The arrest of the Cameroonian writer Patrice Nganang at the beginning of December 2017 showed how bare the nerves are. He wrote a critical article for “Jeune Afrique” during his visit to the country and then wished Paul Biya to die on his Facebook page. Probably mainly due to external pressure out Patrice Nganang came, who has US citizenship, after 3 weeks of jail free.
In the country itself, the churches are trying to take on a mediator position in the conflict. In the meantime, two episcopal letters (December 2016, October 2017) have been published, the concerns formulated in them have unfortunately not been heard. But the time for a national dialogue is pressing. At the same time, demonstrations against an Anglophone split take place in the francophone part.
There were repeated kidnappings of schoolchildren, students and teaching staff, allegedly by Anglophone separatists. A procedure that was previously only known from Boko Haram on this scale. All of the abductees were released.
In 2018 the internet came back to the Anglophone regions after 230 days of shutdown.
At the end of June 2019, Switzerland offered its mediation aid in the Anglo-Francophone conflict. A not undisputed move. The question of how to bring the opposing sides to one table remains open.
Anglophone separatists rioted in Buea and Yaoundé prisons in late July 2019, and several leading separatists were sentenced to life imprisonment in August.
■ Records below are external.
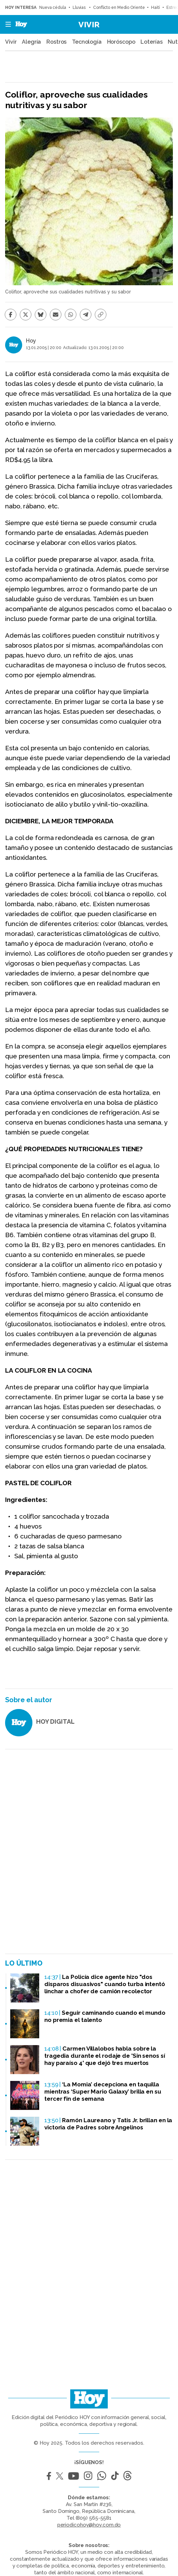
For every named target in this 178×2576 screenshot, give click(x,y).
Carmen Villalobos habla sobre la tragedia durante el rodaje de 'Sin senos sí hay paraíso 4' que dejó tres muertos (104, 2055)
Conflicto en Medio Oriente (119, 7)
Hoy (31, 340)
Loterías (151, 42)
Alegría (31, 42)
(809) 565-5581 (94, 2518)
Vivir (89, 24)
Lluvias (80, 7)
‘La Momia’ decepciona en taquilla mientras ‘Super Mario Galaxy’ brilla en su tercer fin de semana (102, 2091)
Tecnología (87, 42)
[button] (6, 24)
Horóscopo (121, 42)
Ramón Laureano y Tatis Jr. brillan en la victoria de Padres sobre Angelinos (108, 2124)
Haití (155, 7)
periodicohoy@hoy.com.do (89, 2525)
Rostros (56, 42)
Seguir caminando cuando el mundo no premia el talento (104, 2016)
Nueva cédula (52, 7)
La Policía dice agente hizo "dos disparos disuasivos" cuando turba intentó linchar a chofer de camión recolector (104, 1984)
“Grand Dialogue National” in Yaoundé: A step in the right direction or is it more of a monologue by the government representatives and thus nothing but a hollow appearance? The separatists’ requests for a venue outside of Cameroon and the participation of foreign mediators were rejected by the government, which led to the boycott of the meeting by important rebel representatives. As a result, at least a few proposals were formulated and opposition politician Maurice Kamto and other MRC activists were amnestied.
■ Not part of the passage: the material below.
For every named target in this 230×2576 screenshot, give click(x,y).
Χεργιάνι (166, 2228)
In July 2020, Cameroonian government officials met for the first time for ceasefire talks with one of the most important rebel groups, during which time the spiral of violence continues and continues Violent attacks are now increasingly focusing on women.
Christian Tumi, retired Archbishop of Douala, was kidnapped in the northwest region, but released again after a short time. Last bloody climax: the attack on a school in Kumba in which 7 children were killed.